### Data supplied
○ ○ ○ ○

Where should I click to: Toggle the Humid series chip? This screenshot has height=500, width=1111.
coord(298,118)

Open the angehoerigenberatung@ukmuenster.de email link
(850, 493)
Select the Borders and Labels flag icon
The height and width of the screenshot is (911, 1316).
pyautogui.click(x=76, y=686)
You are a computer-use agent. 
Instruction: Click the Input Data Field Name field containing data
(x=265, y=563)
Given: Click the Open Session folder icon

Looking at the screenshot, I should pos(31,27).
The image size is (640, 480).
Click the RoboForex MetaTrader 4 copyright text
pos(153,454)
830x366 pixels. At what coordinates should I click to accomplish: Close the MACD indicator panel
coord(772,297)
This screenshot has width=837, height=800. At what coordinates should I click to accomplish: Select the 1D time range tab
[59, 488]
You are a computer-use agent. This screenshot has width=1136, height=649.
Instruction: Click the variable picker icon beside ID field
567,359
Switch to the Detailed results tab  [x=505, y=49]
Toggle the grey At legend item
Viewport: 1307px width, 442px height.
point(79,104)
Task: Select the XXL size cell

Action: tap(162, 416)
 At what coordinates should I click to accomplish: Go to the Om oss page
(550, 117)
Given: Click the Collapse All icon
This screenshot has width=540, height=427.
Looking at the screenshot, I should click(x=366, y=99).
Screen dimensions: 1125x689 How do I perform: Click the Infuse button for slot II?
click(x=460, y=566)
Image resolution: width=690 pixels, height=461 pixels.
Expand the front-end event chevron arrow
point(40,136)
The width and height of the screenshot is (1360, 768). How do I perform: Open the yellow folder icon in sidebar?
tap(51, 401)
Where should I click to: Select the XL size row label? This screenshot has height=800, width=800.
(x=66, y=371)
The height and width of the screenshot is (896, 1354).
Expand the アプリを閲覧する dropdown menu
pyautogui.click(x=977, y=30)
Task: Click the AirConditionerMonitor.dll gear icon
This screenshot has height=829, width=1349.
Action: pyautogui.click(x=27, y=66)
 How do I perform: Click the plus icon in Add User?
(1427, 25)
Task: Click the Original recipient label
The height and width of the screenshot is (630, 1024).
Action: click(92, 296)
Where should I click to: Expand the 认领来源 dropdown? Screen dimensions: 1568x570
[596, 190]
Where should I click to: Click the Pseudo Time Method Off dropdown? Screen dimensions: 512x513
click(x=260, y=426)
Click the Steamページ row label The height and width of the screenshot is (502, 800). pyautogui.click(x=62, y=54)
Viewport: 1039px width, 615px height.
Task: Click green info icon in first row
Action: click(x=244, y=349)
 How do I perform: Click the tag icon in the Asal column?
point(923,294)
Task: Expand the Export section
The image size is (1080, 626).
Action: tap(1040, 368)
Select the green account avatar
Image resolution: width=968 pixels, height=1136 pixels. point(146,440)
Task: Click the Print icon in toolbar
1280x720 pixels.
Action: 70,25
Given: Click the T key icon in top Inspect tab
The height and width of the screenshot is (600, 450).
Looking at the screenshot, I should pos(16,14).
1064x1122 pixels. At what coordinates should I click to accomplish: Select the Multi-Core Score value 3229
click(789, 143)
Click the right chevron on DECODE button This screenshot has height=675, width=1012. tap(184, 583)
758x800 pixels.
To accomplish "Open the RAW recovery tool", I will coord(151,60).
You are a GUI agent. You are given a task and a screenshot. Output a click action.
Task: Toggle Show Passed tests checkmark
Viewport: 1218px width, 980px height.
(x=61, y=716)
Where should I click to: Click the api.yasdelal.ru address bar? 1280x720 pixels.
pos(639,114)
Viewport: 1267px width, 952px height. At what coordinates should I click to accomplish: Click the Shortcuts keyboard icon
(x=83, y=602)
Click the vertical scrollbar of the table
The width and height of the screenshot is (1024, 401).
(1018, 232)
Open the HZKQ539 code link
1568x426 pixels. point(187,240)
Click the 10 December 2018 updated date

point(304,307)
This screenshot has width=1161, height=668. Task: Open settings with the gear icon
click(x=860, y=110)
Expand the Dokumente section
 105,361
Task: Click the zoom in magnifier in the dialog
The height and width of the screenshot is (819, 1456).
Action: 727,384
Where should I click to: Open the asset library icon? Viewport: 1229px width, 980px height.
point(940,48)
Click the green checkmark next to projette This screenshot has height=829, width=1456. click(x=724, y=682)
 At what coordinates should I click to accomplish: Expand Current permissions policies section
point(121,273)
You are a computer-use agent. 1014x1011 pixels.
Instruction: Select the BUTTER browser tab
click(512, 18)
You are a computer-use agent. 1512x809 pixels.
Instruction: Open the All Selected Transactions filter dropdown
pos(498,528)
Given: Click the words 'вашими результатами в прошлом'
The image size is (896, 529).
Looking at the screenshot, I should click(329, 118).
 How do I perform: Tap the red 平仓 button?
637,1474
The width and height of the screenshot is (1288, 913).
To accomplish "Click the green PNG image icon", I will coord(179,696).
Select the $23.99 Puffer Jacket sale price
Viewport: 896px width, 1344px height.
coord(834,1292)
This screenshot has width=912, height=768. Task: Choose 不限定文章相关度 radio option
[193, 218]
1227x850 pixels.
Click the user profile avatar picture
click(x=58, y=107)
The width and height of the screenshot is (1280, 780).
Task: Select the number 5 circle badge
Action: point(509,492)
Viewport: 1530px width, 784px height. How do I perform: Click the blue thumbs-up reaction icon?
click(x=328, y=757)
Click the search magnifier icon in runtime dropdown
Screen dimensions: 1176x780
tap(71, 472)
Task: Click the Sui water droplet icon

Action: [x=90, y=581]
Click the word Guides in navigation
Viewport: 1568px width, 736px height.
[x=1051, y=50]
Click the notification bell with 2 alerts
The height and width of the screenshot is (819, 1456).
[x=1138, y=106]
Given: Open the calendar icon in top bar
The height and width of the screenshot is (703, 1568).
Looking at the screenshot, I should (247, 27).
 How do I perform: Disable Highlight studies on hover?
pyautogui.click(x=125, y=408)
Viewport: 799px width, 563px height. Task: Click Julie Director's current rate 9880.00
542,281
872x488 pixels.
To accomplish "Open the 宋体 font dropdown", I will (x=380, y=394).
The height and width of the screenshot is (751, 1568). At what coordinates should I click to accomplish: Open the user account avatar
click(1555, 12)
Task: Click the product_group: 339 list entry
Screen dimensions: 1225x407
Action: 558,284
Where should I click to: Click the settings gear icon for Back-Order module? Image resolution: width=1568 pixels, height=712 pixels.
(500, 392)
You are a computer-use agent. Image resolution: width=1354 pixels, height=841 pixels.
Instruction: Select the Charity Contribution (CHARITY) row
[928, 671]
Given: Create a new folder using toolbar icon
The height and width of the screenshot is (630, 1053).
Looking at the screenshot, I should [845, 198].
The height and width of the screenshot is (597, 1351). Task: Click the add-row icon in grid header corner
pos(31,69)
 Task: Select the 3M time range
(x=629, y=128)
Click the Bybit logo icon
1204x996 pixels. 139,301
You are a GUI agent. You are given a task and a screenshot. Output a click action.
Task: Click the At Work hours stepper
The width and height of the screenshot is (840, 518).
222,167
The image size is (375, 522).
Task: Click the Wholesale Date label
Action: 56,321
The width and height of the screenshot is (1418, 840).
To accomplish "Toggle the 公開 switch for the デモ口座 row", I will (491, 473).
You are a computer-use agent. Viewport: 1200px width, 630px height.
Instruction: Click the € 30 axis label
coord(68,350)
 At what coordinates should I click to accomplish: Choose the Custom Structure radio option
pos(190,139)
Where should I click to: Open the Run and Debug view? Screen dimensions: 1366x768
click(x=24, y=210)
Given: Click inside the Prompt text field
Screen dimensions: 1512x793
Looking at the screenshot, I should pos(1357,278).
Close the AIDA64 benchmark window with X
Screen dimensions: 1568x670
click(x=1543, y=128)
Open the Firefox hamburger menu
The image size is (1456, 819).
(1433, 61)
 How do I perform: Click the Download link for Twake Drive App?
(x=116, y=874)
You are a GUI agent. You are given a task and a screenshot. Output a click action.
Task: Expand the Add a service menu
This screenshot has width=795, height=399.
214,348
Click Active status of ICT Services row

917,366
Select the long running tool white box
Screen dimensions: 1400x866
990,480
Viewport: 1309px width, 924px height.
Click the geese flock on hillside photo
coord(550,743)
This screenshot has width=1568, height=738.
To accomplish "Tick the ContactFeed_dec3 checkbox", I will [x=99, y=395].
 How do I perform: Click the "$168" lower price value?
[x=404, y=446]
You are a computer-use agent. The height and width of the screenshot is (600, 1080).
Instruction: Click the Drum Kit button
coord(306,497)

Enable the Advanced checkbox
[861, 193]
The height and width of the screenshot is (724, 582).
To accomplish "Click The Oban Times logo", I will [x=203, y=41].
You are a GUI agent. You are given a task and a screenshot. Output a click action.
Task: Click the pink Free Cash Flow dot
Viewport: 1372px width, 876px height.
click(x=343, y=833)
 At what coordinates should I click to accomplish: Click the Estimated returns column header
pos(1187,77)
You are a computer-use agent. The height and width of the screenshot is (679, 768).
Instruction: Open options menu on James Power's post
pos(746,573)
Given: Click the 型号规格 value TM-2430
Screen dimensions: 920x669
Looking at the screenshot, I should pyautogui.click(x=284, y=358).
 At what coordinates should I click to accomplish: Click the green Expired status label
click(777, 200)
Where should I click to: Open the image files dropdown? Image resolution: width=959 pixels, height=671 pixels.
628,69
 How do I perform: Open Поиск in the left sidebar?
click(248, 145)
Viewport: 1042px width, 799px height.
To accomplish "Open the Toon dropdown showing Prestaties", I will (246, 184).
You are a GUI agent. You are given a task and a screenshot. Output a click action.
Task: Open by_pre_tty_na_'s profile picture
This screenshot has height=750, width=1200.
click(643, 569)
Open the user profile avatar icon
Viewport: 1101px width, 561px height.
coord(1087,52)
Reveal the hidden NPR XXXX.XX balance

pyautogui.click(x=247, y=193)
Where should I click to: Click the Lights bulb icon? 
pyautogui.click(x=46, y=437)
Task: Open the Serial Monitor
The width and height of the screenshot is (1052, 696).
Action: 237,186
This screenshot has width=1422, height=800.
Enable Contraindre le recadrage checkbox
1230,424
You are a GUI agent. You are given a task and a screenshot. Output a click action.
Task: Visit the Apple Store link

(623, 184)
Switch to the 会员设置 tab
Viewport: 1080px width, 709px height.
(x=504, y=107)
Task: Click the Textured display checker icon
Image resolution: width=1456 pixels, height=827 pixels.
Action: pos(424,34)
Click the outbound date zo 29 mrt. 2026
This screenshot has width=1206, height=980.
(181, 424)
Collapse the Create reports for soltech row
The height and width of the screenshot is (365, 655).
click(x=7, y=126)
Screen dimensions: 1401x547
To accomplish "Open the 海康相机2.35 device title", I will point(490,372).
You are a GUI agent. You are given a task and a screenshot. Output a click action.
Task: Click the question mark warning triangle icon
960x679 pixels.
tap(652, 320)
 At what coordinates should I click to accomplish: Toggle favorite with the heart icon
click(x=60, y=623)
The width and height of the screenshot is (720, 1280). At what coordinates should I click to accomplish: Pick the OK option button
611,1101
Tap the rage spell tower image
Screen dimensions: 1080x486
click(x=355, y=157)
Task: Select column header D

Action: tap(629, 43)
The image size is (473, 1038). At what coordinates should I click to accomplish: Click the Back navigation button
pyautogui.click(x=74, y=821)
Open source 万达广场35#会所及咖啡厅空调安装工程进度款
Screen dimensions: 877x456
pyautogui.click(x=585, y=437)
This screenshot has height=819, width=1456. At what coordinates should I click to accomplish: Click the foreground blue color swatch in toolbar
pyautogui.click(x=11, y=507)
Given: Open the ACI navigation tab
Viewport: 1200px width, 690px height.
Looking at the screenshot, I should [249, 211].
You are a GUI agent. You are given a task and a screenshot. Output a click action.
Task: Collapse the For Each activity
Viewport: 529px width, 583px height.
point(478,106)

○ ○ ○ ○

### What you are asked to do
Put into a numbered list, skipping blank lines, each line in the stretch of the records from the start through the line containing "(x=265, y=563)".

### Exercise answer
1. Where should I click to: Toggle the Humid series chip? This screenshot has height=500, width=1111.
2. coord(298,118)
3. Open the angehoerigenberatung@ukmuenster.de email link
4. (850, 493)
5. Select the Borders and Labels flag icon
6. The height and width of the screenshot is (911, 1316).
7. pyautogui.click(x=76, y=686)
8. You are a computer-use agent. 
9. Instruction: Click the Input Data Field Name field containing data
10. (x=265, y=563)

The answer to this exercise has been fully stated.